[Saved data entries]
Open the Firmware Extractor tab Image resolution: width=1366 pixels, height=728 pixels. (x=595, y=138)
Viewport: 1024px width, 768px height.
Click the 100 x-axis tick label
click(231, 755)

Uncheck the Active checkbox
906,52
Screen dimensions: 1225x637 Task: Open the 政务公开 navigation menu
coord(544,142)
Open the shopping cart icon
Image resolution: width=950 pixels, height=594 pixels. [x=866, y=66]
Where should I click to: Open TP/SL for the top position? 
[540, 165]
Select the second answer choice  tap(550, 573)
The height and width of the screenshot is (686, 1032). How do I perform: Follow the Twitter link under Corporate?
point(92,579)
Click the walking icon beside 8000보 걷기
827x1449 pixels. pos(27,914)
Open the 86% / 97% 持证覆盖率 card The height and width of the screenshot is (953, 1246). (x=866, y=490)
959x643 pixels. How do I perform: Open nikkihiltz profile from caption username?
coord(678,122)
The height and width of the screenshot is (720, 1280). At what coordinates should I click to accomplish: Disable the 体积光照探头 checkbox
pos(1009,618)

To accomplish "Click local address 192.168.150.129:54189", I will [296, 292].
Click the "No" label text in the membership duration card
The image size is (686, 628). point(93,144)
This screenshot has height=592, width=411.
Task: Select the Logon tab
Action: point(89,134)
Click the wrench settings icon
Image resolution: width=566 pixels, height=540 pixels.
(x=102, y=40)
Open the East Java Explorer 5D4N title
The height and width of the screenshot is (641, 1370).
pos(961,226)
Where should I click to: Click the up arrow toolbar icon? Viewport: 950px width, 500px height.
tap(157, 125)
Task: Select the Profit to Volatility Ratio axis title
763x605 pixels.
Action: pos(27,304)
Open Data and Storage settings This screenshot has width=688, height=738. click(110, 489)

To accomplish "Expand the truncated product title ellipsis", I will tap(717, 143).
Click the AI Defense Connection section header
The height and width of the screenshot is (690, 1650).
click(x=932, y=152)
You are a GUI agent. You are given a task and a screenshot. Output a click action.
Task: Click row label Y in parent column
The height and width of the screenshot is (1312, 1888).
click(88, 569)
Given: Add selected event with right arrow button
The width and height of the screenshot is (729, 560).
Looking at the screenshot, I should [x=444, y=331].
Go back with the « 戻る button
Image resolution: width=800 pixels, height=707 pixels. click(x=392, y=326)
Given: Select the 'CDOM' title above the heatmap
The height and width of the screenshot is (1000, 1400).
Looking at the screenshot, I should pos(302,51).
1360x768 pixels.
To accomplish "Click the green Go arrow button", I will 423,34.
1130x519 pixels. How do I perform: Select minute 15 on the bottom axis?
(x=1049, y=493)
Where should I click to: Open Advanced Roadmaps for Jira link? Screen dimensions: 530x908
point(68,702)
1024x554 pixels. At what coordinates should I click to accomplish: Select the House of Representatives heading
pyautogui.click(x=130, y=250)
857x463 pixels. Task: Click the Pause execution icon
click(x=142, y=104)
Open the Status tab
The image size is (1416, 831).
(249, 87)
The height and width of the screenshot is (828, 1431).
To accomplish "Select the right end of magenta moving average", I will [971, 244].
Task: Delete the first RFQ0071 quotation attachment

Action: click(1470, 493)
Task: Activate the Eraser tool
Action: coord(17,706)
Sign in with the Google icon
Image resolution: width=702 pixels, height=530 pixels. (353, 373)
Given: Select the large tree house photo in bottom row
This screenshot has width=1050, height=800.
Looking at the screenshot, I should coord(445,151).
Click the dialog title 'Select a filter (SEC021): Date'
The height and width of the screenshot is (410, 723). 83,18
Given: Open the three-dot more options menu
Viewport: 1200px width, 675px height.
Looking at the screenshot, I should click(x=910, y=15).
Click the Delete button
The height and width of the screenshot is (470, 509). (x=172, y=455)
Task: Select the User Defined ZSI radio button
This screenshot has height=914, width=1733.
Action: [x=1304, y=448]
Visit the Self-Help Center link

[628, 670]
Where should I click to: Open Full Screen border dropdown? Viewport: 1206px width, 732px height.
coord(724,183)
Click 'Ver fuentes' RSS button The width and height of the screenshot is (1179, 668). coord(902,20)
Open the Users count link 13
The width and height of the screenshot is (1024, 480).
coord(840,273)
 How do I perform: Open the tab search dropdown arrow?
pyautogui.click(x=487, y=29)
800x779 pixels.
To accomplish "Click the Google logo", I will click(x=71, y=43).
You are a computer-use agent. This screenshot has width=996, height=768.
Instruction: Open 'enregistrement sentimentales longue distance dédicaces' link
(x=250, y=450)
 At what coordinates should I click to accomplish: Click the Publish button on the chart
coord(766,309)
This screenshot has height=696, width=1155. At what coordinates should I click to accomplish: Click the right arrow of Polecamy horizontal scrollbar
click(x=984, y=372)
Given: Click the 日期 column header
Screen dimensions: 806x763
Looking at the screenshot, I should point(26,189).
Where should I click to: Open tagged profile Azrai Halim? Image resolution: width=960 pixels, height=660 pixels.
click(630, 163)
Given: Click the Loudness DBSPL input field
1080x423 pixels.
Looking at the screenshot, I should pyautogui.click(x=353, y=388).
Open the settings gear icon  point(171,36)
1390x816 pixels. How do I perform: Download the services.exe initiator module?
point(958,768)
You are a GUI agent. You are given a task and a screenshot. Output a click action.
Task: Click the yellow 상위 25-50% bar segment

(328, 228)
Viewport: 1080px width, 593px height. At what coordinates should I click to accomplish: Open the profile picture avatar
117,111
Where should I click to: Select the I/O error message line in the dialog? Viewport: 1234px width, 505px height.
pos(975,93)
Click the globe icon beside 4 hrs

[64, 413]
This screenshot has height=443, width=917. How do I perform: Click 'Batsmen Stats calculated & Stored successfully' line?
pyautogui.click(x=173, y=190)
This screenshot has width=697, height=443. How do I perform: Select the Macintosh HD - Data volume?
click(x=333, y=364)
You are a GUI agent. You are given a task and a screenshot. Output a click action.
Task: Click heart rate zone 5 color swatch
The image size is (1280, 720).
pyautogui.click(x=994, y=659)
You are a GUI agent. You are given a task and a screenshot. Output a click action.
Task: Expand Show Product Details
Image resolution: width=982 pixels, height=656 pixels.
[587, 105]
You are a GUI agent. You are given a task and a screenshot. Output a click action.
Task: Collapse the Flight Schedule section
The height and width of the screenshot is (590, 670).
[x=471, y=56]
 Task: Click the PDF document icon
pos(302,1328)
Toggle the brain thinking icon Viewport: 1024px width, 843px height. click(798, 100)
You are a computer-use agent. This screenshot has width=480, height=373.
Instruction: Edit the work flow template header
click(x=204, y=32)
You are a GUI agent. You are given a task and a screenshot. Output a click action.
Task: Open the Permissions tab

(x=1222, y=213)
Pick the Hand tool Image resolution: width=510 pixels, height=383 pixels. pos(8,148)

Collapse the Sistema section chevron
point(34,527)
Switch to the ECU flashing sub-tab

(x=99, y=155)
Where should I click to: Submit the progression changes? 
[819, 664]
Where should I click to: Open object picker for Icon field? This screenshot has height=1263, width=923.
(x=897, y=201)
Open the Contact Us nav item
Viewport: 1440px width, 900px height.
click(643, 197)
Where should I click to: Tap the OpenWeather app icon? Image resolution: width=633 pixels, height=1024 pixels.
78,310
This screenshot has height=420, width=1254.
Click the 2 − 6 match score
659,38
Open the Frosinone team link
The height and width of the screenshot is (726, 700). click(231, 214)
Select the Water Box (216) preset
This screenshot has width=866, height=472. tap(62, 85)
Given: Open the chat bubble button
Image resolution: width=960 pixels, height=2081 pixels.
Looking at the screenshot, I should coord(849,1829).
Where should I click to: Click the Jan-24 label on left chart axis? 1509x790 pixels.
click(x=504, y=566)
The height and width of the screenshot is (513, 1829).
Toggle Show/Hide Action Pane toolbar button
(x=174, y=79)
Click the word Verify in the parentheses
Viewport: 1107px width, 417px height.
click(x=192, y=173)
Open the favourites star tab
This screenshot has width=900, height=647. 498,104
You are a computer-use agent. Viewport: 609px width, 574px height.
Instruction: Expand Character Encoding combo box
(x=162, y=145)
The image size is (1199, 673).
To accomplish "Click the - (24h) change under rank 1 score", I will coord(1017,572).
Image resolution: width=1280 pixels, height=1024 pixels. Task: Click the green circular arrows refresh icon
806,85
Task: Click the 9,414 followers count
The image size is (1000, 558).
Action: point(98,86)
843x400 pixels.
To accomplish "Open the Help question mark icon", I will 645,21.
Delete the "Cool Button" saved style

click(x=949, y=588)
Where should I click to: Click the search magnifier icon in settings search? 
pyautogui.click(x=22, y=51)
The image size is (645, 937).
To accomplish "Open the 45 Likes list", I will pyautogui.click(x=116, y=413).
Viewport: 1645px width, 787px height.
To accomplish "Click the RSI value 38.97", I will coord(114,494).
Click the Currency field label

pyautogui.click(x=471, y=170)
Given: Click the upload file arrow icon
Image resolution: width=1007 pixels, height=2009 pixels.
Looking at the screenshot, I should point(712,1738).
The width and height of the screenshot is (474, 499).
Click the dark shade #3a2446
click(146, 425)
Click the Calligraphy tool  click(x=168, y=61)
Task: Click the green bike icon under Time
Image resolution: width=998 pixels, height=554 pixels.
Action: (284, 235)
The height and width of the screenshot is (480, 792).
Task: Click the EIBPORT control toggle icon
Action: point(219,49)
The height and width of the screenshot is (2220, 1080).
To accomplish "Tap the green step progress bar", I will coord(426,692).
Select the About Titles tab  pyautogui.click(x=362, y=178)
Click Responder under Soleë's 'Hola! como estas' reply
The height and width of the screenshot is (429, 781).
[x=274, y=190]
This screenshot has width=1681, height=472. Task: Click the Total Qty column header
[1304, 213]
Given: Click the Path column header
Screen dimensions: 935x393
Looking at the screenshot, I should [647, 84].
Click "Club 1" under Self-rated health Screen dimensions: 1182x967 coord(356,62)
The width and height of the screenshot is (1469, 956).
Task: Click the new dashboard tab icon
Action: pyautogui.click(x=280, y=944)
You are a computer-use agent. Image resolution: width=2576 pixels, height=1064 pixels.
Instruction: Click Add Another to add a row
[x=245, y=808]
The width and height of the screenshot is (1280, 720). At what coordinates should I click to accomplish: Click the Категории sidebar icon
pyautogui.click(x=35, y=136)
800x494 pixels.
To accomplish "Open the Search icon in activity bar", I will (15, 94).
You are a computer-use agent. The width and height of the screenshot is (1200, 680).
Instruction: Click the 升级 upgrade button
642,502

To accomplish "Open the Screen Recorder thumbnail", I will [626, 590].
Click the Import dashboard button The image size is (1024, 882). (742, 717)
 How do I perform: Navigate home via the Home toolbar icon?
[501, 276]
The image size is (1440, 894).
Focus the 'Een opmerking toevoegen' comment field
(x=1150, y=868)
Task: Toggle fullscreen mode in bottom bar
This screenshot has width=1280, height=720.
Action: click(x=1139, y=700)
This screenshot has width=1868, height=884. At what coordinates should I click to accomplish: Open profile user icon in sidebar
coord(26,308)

• [Task instructions]:
Give the number of lines containing "computer" in the entries, and no other text.

• [Answer box]:
5